▸ Your task: Starting at the line that contains "Given: Adjust the volume slider set to 3.0倍" in the listing below, write out every line word for word until you have written the line that contains "Task: Click the PDF".

▸ Data for this exercise:
***
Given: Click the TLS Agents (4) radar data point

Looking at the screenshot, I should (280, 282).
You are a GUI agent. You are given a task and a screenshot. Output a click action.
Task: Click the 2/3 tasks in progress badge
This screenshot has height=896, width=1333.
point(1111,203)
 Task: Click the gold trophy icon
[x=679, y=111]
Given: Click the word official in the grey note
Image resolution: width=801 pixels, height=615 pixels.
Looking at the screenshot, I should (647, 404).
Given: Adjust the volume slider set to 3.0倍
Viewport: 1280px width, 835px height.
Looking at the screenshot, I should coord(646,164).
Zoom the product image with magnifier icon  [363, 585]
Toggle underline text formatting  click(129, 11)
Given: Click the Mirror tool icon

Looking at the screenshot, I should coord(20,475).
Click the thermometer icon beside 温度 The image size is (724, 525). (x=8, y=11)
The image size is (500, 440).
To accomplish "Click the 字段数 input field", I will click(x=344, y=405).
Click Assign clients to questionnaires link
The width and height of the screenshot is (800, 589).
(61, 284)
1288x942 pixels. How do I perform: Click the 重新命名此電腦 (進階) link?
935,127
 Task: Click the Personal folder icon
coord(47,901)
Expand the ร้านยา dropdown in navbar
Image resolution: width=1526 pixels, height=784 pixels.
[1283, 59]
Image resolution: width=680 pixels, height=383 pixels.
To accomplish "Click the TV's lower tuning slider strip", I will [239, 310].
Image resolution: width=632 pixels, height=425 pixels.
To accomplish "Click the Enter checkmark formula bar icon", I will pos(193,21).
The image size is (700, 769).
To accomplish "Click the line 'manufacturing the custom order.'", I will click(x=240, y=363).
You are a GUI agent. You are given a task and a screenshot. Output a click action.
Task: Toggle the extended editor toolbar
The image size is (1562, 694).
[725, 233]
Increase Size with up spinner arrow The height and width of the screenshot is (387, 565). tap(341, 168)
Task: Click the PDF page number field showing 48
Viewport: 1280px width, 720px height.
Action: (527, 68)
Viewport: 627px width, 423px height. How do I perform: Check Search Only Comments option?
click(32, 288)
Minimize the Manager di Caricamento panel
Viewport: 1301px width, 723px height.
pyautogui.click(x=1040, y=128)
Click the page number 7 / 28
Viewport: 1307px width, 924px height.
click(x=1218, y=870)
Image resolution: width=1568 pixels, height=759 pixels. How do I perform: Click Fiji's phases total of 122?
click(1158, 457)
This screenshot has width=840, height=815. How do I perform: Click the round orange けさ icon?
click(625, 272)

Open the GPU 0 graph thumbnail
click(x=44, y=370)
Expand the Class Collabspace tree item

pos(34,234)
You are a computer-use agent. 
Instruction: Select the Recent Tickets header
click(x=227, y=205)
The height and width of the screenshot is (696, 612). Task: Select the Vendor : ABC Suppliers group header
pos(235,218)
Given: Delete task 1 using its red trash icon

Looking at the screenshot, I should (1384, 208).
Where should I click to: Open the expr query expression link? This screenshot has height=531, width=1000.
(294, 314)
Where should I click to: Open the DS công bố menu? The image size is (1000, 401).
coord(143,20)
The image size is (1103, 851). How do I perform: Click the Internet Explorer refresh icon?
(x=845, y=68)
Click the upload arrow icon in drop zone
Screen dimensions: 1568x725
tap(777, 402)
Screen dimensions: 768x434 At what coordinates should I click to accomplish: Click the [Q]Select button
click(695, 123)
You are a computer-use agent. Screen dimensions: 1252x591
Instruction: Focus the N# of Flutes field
***
▸ Answer to this problem:
Given: Adjust the volume slider set to 3.0倍
Viewport: 1280px width, 835px height.
Looking at the screenshot, I should coord(646,164).
Zoom the product image with magnifier icon  [363, 585]
Toggle underline text formatting  click(129, 11)
Given: Click the Mirror tool icon

Looking at the screenshot, I should coord(20,475).
Click the thermometer icon beside 温度 The image size is (724, 525). (x=8, y=11)
The image size is (500, 440).
To accomplish "Click the 字段数 input field", I will click(x=344, y=405).
Click Assign clients to questionnaires link
The width and height of the screenshot is (800, 589).
(61, 284)
1288x942 pixels. How do I perform: Click the 重新命名此電腦 (進階) link?
935,127
 Task: Click the Personal folder icon
coord(47,901)
Expand the ร้านยา dropdown in navbar
Image resolution: width=1526 pixels, height=784 pixels.
[1283, 59]
Image resolution: width=680 pixels, height=383 pixels.
To accomplish "Click the TV's lower tuning slider strip", I will [239, 310].
Image resolution: width=632 pixels, height=425 pixels.
To accomplish "Click the Enter checkmark formula bar icon", I will pos(193,21).
The image size is (700, 769).
To accomplish "Click the line 'manufacturing the custom order.'", I will click(x=240, y=363).
You are a GUI agent. You are given a task and a screenshot. Output a click action.
Task: Toggle the extended editor toolbar
The image size is (1562, 694).
[725, 233]
Increase Size with up spinner arrow The height and width of the screenshot is (387, 565). tap(341, 168)
Task: Click the PDF page number field showing 48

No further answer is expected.